The other three deserters were sentenced to 500 lashes each, with the sentences commuted to prison time. After a storm of protest out of Washington, the last of them were delivered to Boston a month after the War of 1812 broke out.

The rest of Halifax’s deserting jolly boat crew—Saunders, Hubert, North and Hill—are all but lost to history.

A captured USS Chesapeake is paraded up Halifax Harbour by HMS Shannon on June 6, 1813. Chesapeake was later commissioned by the British Royal Navy.
ILLUSTRATION BY: JOHN CHRISTIAN SCHETKEY, LIBRARY AND ARCHIVES CANADA—C041824
The British government eventually agreed to pay reparations for the damage to Chesapeake, but the incident helped galvanize American public opinion behind a forceful response.

“Never since the Battle of Lexington have I seen this country in such a state of exasperation as at present, and even that did not produce such unanimity,” said President Thomas Jefferson, who imposed an embargo on British goods.

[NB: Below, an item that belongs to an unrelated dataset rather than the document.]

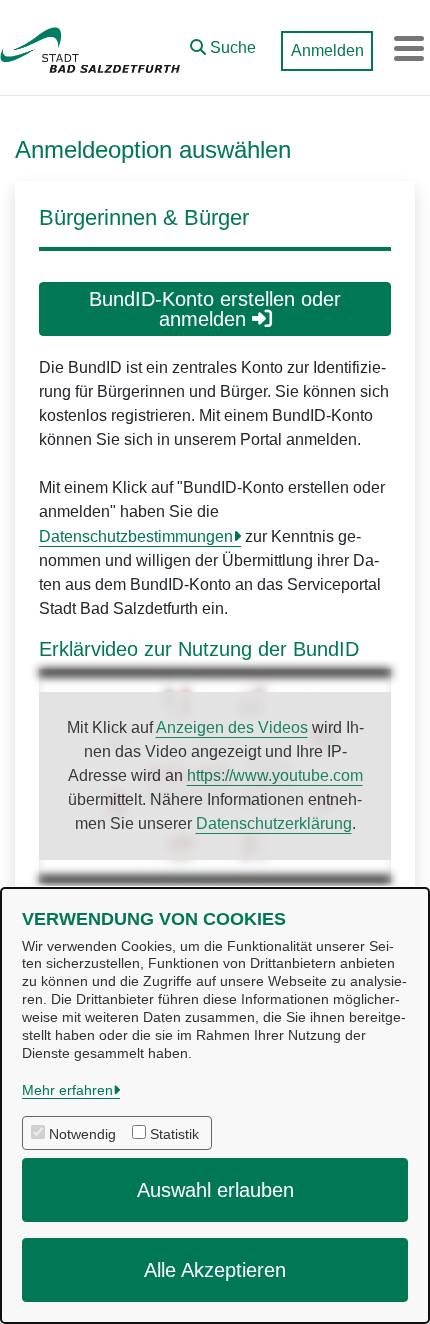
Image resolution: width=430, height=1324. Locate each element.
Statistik (174, 1134)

During the war that followed, Chesapeake was captured off Boston by a British frigate, HMS Shannon. The Royal Navy commissioned her, then put her up for sale at Portsmouth in 1819. The Chesapeake Mill in Wickham, England, was built from her timbers and still stands to this day.

The Chesapeake Mill in Wickham, England, was built in 1820 from timbers taken from the former American frigate Chesapeake.